PROBLEM REQUIREMENTS ▸
Output exactly, and only, the lines below from the one with "Open the USD currency selector" down to the one with "The height and width of the screenshot is (134, 252).". Include both end lines and no pictures.

RECORDS PROVIDED ▸
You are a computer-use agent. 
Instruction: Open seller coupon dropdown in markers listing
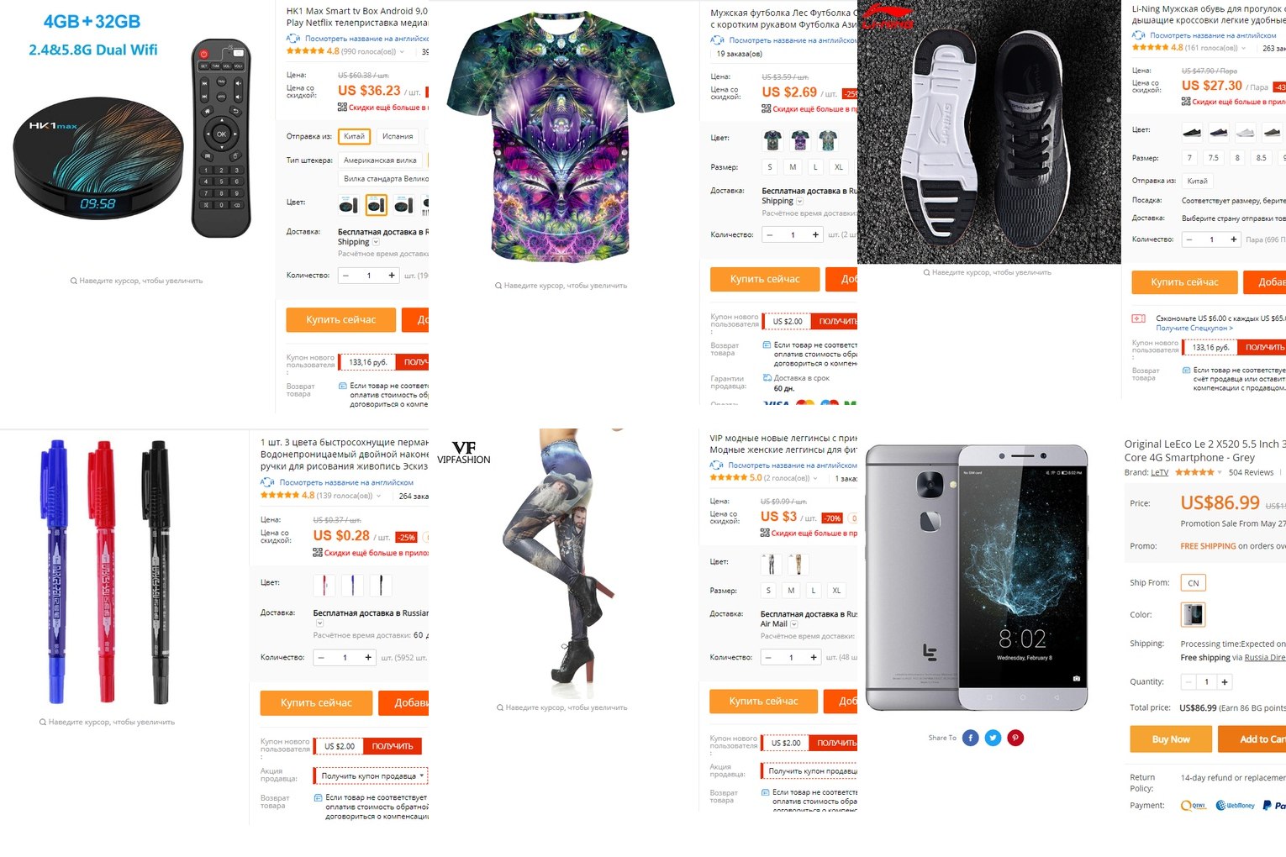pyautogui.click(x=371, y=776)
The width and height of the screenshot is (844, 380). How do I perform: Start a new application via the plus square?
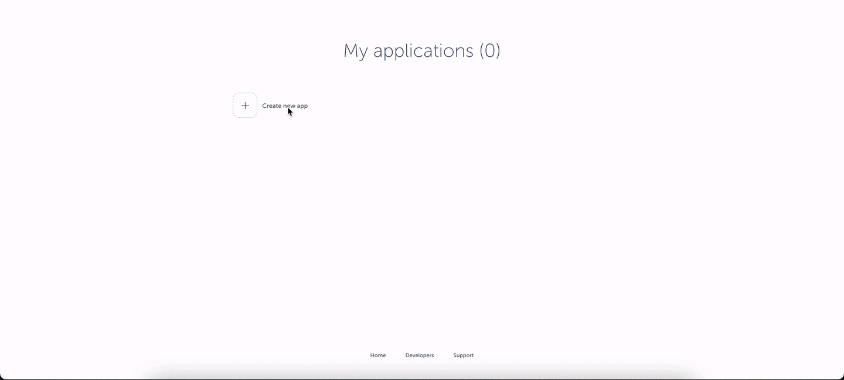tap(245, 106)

---

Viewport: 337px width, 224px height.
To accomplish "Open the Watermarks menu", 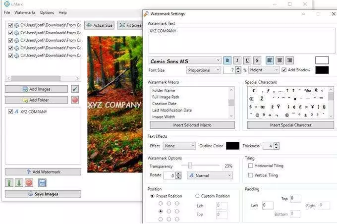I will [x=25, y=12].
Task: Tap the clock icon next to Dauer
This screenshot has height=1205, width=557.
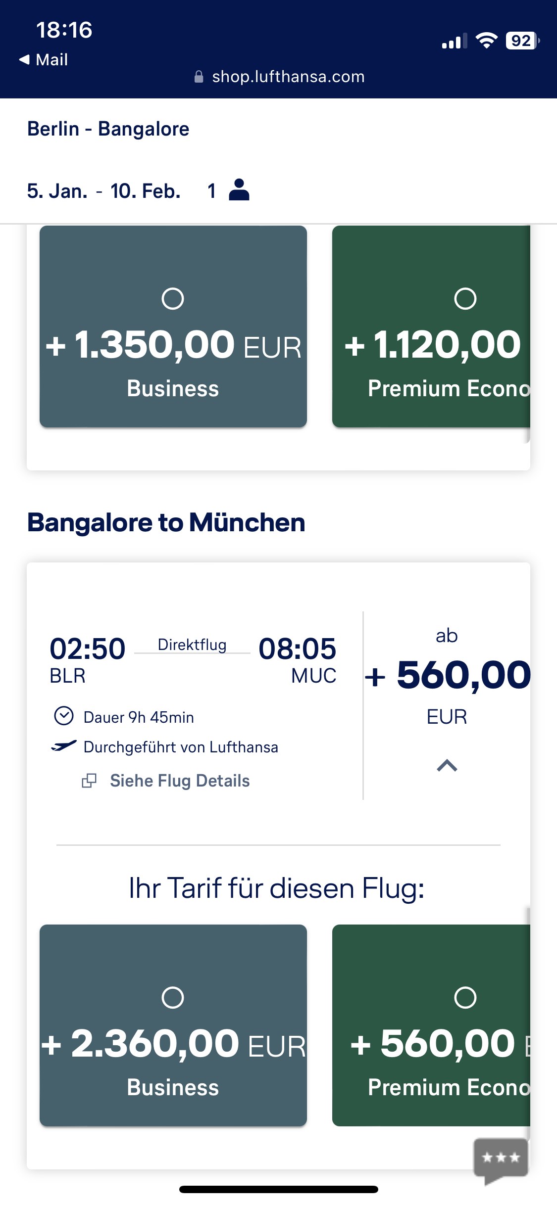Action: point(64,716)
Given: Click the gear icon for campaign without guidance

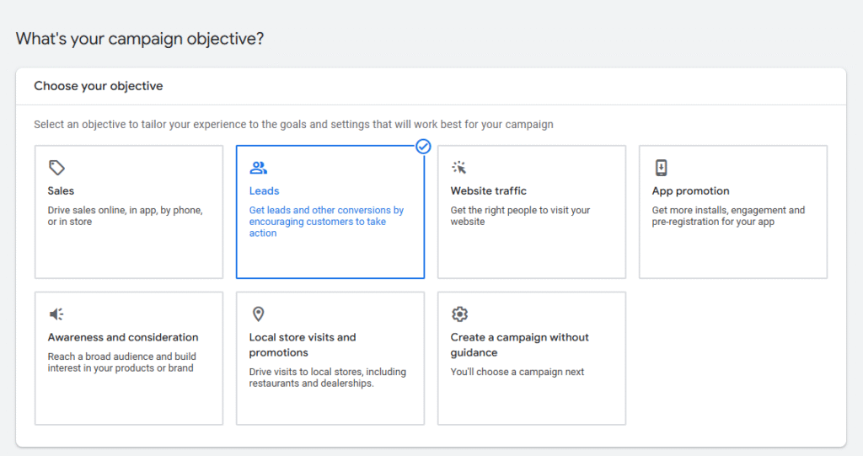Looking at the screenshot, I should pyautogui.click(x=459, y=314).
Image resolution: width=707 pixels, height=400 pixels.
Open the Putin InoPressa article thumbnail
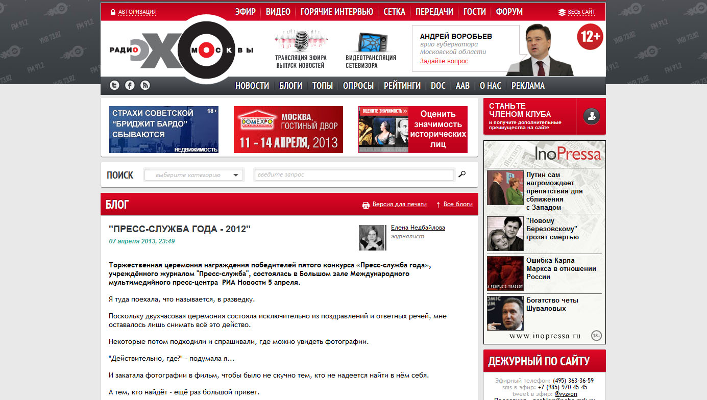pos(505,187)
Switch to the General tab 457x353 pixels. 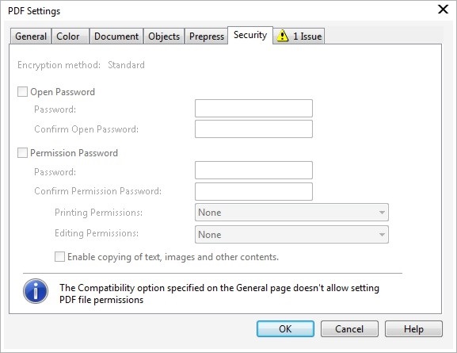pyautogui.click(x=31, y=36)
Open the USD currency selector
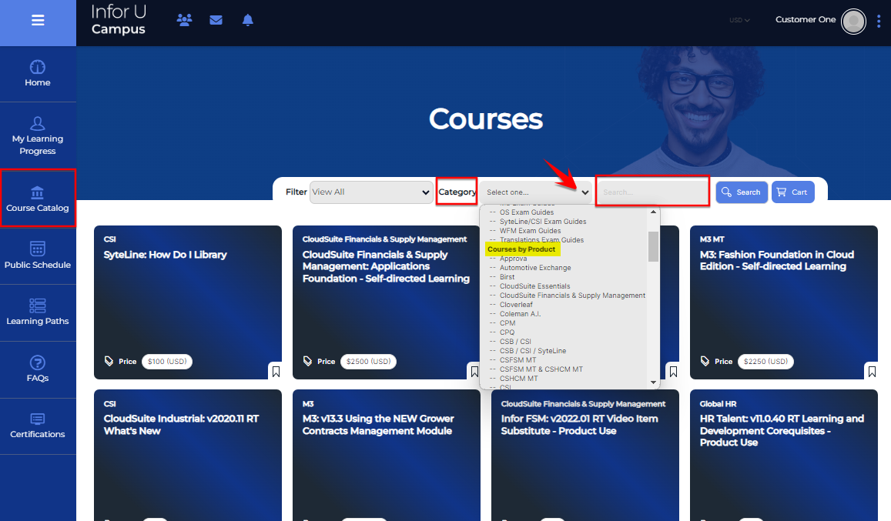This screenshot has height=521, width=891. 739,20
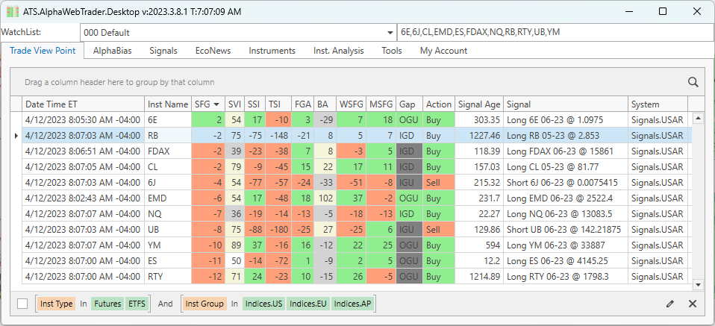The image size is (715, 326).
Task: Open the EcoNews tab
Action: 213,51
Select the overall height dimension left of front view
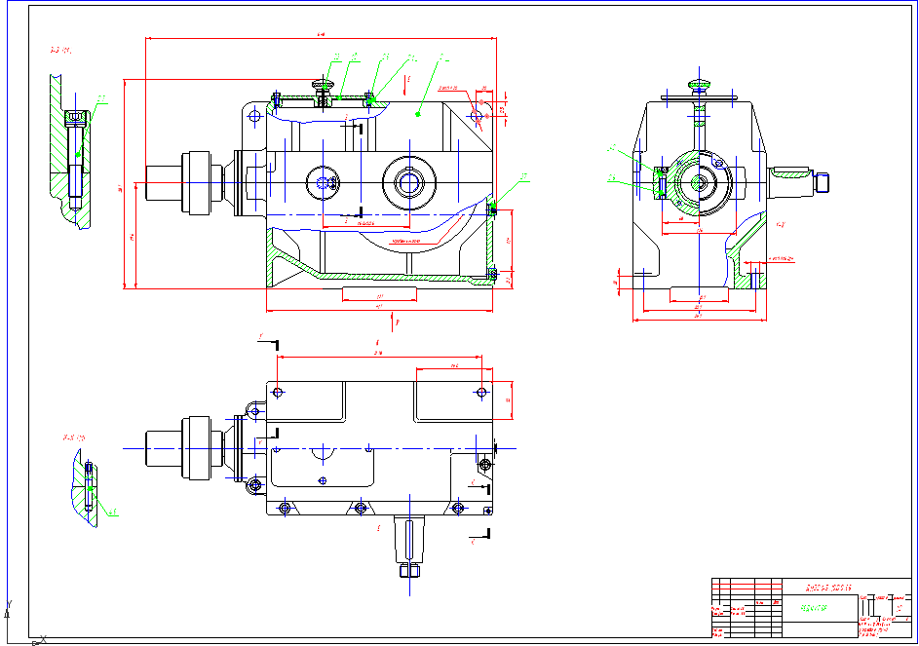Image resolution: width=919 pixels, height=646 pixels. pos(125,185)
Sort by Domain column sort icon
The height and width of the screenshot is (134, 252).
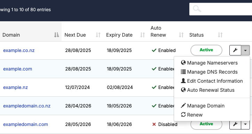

* * *

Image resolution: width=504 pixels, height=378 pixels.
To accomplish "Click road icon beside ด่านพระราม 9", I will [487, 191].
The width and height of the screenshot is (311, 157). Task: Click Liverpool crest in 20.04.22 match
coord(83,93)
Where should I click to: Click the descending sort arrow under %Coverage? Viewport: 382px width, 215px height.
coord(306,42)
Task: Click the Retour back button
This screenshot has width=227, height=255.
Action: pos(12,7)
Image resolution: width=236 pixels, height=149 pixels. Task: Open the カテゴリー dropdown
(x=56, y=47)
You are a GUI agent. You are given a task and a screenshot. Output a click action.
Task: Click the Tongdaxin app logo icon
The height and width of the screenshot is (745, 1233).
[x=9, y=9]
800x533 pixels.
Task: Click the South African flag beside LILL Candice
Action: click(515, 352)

SOLUTION FOR THIS TASK ▸
Open the USD currency selector
This screenshot has height=521, width=891. 739,20
The image size is (715, 326).
Task: Open the EcoNews tab
Action: 213,51
Select the overall height dimension left of front view
Image resolution: width=919 pixels, height=646 pixels. pos(125,185)
Sort by Domain column sort icon
The height and width of the screenshot is (134, 252).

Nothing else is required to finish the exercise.